The task >>
Transcribe every line of the records verbatim.

(Data items)
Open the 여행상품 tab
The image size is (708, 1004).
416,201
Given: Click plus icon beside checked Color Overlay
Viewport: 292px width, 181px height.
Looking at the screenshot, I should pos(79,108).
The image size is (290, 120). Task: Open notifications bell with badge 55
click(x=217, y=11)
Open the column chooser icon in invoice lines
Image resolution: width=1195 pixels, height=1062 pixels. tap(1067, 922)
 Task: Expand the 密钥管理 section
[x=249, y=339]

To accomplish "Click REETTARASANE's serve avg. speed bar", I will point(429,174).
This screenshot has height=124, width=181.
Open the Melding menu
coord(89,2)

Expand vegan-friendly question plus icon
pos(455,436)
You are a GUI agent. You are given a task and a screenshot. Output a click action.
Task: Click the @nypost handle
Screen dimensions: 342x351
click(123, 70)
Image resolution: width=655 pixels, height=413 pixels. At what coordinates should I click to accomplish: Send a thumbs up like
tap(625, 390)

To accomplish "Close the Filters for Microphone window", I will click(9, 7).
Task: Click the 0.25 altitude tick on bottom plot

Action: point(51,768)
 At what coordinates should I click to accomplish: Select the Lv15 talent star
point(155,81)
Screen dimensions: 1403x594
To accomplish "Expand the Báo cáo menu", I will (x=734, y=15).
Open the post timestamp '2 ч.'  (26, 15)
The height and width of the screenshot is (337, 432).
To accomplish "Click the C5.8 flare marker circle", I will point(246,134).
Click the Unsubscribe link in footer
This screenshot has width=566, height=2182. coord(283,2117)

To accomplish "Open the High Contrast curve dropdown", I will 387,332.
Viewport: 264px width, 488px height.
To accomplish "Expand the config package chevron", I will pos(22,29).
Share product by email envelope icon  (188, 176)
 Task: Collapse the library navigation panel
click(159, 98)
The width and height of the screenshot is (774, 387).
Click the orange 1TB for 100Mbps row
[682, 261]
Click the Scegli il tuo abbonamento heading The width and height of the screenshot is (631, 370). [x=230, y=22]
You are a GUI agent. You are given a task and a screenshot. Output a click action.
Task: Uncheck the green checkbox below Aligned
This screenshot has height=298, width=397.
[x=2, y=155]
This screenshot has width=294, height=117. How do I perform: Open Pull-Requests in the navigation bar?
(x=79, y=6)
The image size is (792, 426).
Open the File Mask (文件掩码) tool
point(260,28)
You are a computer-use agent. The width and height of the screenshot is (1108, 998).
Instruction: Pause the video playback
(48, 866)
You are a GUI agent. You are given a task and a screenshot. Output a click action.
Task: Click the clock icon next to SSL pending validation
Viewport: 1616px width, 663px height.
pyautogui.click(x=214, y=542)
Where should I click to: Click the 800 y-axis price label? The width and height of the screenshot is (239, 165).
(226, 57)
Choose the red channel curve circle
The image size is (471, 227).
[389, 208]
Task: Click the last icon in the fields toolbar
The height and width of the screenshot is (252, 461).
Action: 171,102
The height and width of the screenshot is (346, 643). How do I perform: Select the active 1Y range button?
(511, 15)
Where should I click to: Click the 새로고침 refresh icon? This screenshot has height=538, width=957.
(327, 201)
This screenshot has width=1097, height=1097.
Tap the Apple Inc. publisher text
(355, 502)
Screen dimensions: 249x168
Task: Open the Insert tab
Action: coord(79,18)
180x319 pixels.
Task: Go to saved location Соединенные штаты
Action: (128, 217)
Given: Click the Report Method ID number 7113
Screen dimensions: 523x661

Exercise result >>
Open the 여행상품 tab
The image size is (708, 1004).
416,201
Given: Click plus icon beside checked Color Overlay
Viewport: 292px width, 181px height.
Looking at the screenshot, I should pos(79,108).
The image size is (290, 120). Task: Open notifications bell with badge 55
click(x=217, y=11)
Open the column chooser icon in invoice lines
Image resolution: width=1195 pixels, height=1062 pixels. tap(1067, 922)
 Task: Expand the 密钥管理 section
[x=249, y=339]

To accomplish "Click REETTARASANE's serve avg. speed bar", I will point(429,174).
This screenshot has height=124, width=181.
Open the Melding menu
coord(89,2)

Expand vegan-friendly question plus icon
pos(455,436)
You are a GUI agent. You are given a task and a screenshot. Output a click action.
Task: Click the @nypost handle
Screen dimensions: 342x351
click(123, 70)
Image resolution: width=655 pixels, height=413 pixels. At what coordinates should I click to accomplish: Send a thumbs up like
tap(625, 390)

To accomplish "Close the Filters for Microphone window", I will click(9, 7).
Task: Click the 0.25 altitude tick on bottom plot

Action: point(51,768)
 At what coordinates should I click to accomplish: Select the Lv15 talent star
point(155,81)
Screen dimensions: 1403x594
To accomplish "Expand the Báo cáo menu", I will (x=734, y=15).
Open the post timestamp '2 ч.'  (26, 15)
The height and width of the screenshot is (337, 432).
To accomplish "Click the C5.8 flare marker circle", I will point(246,134).
Click the Unsubscribe link in footer
This screenshot has width=566, height=2182. coord(283,2117)

To accomplish "Open the High Contrast curve dropdown", I will 387,332.
Viewport: 264px width, 488px height.
To accomplish "Expand the config package chevron", I will pos(22,29).
Share product by email envelope icon  (188, 176)
 Task: Collapse the library navigation panel
click(159, 98)
The width and height of the screenshot is (774, 387).
Click the orange 1TB for 100Mbps row
[682, 261]
Click the Scegli il tuo abbonamento heading The width and height of the screenshot is (631, 370). [x=230, y=22]
You are a GUI agent. You are given a task and a screenshot. Output a click action.
Task: Uncheck the green checkbox below Aligned
This screenshot has height=298, width=397.
[x=2, y=155]
This screenshot has width=294, height=117. How do I perform: Open Pull-Requests in the navigation bar?
(x=79, y=6)
The image size is (792, 426).
Open the File Mask (文件掩码) tool
point(260,28)
You are a computer-use agent. The width and height of the screenshot is (1108, 998).
Instruction: Pause the video playback
(48, 866)
You are a GUI agent. You are given a task and a screenshot. Output a click action.
Task: Click the clock icon next to SSL pending validation
Viewport: 1616px width, 663px height.
pyautogui.click(x=214, y=542)
Where should I click to: Click the 800 y-axis price label? The width and height of the screenshot is (239, 165).
(226, 57)
Choose the red channel curve circle
The image size is (471, 227).
[389, 208]
Task: Click the last icon in the fields toolbar
The height and width of the screenshot is (252, 461).
Action: 171,102
The height and width of the screenshot is (346, 643). How do I perform: Select the active 1Y range button?
(511, 15)
Where should I click to: Click the 새로고침 refresh icon? This screenshot has height=538, width=957.
(327, 201)
This screenshot has width=1097, height=1097.
Tap the Apple Inc. publisher text
(355, 502)
Screen dimensions: 249x168
Task: Open the Insert tab
Action: coord(79,18)
180x319 pixels.
Task: Go to saved location Соединенные штаты
Action: (128, 217)
Given: Click the Report Method ID number 7113
Screen dimensions: 523x661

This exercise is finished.